North Carolina Farm Bureau Mutual Insurance Co. v. Lynn (Lawyers Weekly No. 11-16-1076, 8 pp.) (Rick Elmore, J.) Appealed from Gaston County Superior Court. (Mark E. Klass, J.) N.C. App. Unpub.
Holding: Even though the plaintiff-insurer showed that the insured’s son intended to pull the trigger of his gun, the insurer failed to show that the son intended to injure defendant. Therefore, the insurer failed to prove that the shooting was not an “occurrence” under its homeowner’s policy.
We reverse summary judgment for the insurer and remand for entry of summary judgment for defendant.
At a party at Ricky and Pamela Cole’s home, their son got into a fight with a third party. Defendant, a guest at the party, saw the Coles’ son pull out a gun. Defendant tried to leave. While he was attempting to leave, defendant was shot in the shoulder. The bullet severed his spine and paralyzed him from the chest down.
Plaintiff, which provided the Coles’ homeowners’ insurance, defended the Coles and their son when defendant sued. In that underlying lawsuit, the trial court found that the Coles’ son was negligent. The parties stipulated that defendant’s damages were $100,000.
Plaintiff filed this declaratory judgment action seeking a declaration that its policy does not provide coverage for defendant’s injuries. The trial court granted summary judgment for the plaintiff-insurer.
Even though the determination of the son’s negligence in the prior lawsuit later affected the insurer’s liability, this does not show privity between the insurer and the son.
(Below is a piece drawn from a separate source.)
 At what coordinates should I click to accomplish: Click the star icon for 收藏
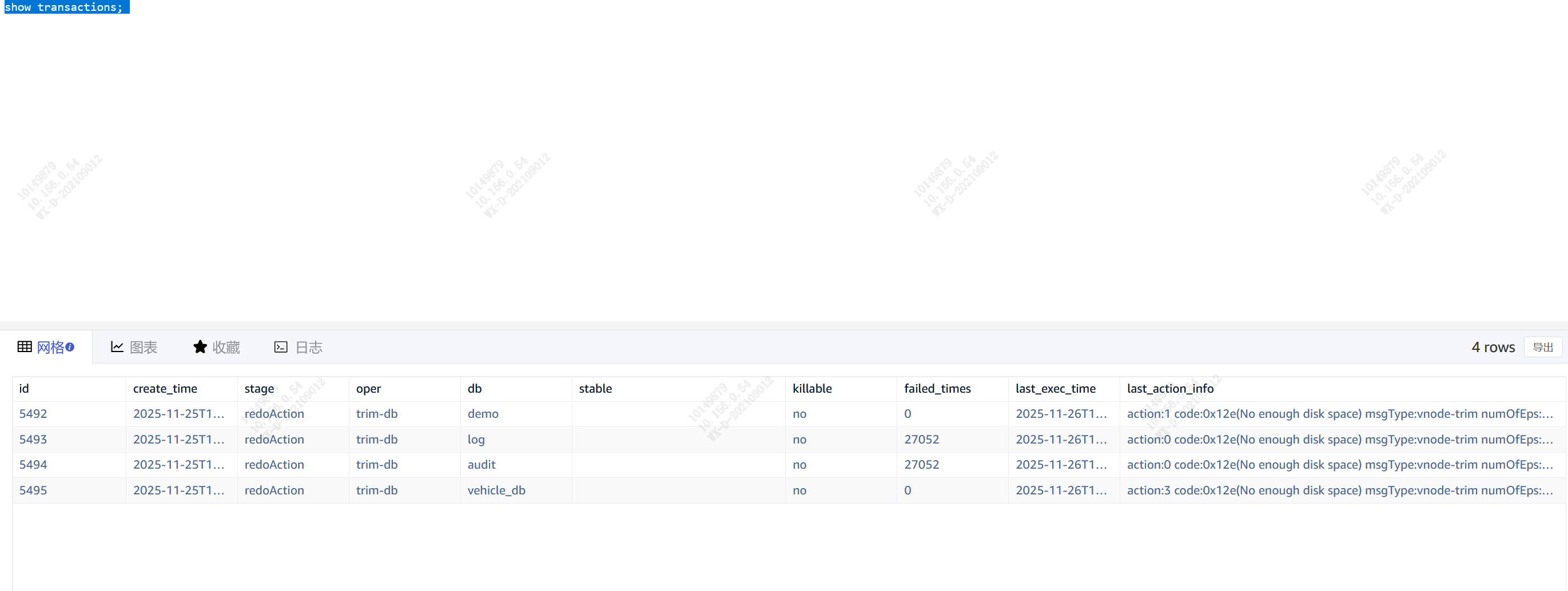200,347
Neither res judicata nor collateral estoppel bars the insurer’s action.
However, the insurer failed to show that the Coles’ son intended to commit both the act and the injury to defendant.
The insurer argued that the shooting did not constitute an “occurrence” as defined in its policy. The insurer’s entire argument is based on the fact that the son intended to fire his weapon.
However, the insurer makes no argument that the son intended to shoot defendant in the shoulder or that defendant’s resulting paralysis was an expected result. In short, the insurer has only argued that the son intended to fire his weapon, but the insurer has failed to establish that defendant was the intended victim.
This court has established the rule that, in order to avoid coverage for intended injuries, the insurer must prove that (1) the insured intended the act and (2) the insured intended the injury. Here, plaintiff has failed to establish the second requirement in that two-part test.
Reversed and remanded.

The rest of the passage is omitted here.